On the other hand, cotton quality could have an impact on cotton futures, according to Robinson. “We have a bunch of rained-on, discolored, and otherwise lower quality cotton around, mostly in the eastern part of the Cotton Belt. And Texas may have the largest supply of higher quality cotton.
“If a lot of cotton is placed in the loan, we’ll have some early redemptions as the higher quality gets marketed, then a lot of the poorer quality crop is going to sit in the loan until early next summer.”
Robinson says the dynamics of how the U.S. crop is marketed could be dictated by quality factors.
“What will ration the higher quality cotton that’s in short supply? That’s a near-term dynamic. If I was buying call spreads, I’d be thinking about that in the near-term, as opposed to what’s going to ration lower quality cotton later on in the year.”

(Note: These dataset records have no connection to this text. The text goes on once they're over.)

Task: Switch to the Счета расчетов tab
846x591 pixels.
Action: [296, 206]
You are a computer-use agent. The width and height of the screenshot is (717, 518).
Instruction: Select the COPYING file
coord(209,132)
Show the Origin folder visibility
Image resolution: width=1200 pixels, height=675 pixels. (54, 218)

Robinson added that current cotton prices for December 2010 of around 75 cents “could induce more U.S. and foreign cotton acreage” and is a similar situation to market conditions in 2004. “Cotton traded in the mid-60s in January 2004, then fell 15-20 cents. It’s just something to keep in mind when you’re thinking about forward pricing.”
Robinson added that as of Nov. 11, growers “are in the range where they can lock in net prices with December 2010 in the low 60s to high 60s with put strategies, based on what’s been happening the last couple of weeks. Ultimately I see December 2010 futures declining.”
A positive for cotton is USDA’s November projection for a million bale increase in world consumption, Stevens noted. “That could mean that USDA is seeing the end of the recession. You can cut supply all day long, but the consumer takes the shirt off the shelf, and that is the most encouraging thing. I think it’s going to put some support beneath the market.”
The analysts also reacted to a heavily-distributed prediction by economist and hedge-fund manager Dennis Gartman that cotton futures would rise to a dollar over the next 18 months because of yield losses due to heavy rains in the Mississippi Delta.
“I’m a Dennis Gartman fan,” said Stevens. “But I think he’s off base where he thinks cotton can go. But I believe he’s also looking through the eyes of the funds, not the fundamentals. I guarantee, you can find fund managers who think that what happened in March 2008 can be repeated again this year, and if they have their way, it will be.”
“If you repeat March 2008, you also have to repeat September/October 2008,” Robinson added. “You put gasoline on a fire and you’ll have a big whoof.”
“It comes back to bite you,” Stevens said. “It ruined the markets and ruined a lot traders and commercials.”